Reviewed by Dennis Schwartz

Musical biopic helmed by Richard Thorpe (“Ivanhoe”/”The Student Prince”/”A Date with Judy”) hits a few high notes over the music but hits too many low notes after fudging the biography with too much fictionalization (conveniently forgetting that Caruso was previously married and had grown children when he met his socialite second wife Dorothy). The dramatically uninteresting biopic is written by Sonya Levien and William Ludwig, who were inspired by Caruso’s second wife Dorothy Caruso’s book “Enrico Caruso his Life and his Death.”

Mario Lanza, the singing truck driver from Philadelphia, plays his childhood idol the legendary tenor Enrico Caruso, and similarly rose from childhood poverty to be an international opera star. He also sings the role of the late Caruso, offering some fifteen solo renderings of operatic and semi-classical songs (the film had some 27 musical numbers and all were finely performed). Ann Blyth was forced to sing the film’s one original song after the temperamental Lanza refused to sing “The Loveliest Night of the Year.” Amateur singer Blyth did a good job delicately singing it and it proved to be a popular song, which got Lanza to change his mind and record it afterwards.

Lanza had a big problem keeping his weight under control, which plagued him until he died at 38 from alcoholism and binge eating. The Great Caruso proved to be the biggest hit of Lanza’s film career, as four years later he was out of the movie business because of his uncooperative volatile nature and continued girth. This film was also his last MGM film.

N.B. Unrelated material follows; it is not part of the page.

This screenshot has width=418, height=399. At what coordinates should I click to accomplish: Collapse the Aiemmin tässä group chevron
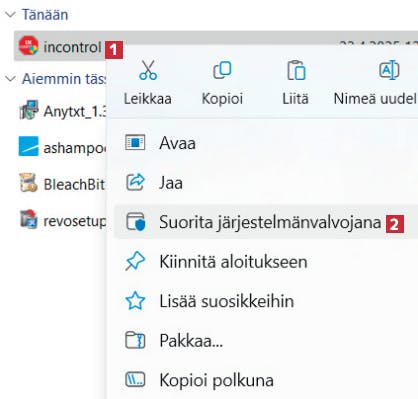11,79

The film hurriedly rushes through Enrico Caruso’s birth in 1873, in Naples, Italy, his joining the church choir, his beloved humble mother’s death, and as a young adult singing for spare change at a restaurant where he’s discovered by the great tenor Alfredo Brazzi (Ludwig Donath)—who is so impressed with Enrico’s singing that he places him in the chorus for a performance of Giuseppe Verdi’s Aida.

Soon Enrico is heading the bill at the La Scala performance of La Giaconda. When he returns to his hometown he wows his friends with his success and fine clothes, and moves on when he learns the local girl he loved, Musetta Barretto (Yvette Duguay), has married. Enrico asks his homeboys to accompany him to his debut in London’s Covent Garden and there his stardom is born as he sings in Rigoletto. Impresario Park Benjamin (Carl Benton Reid) arranges for his Metropolitan Opera debut, and the tenor marries his socialite daughter Dorothy (Ann Blyth) despite her father’s disapproval. The marriage is a happy one, but Caruso’s health goes bad and he dies in 1921 at the age of 47.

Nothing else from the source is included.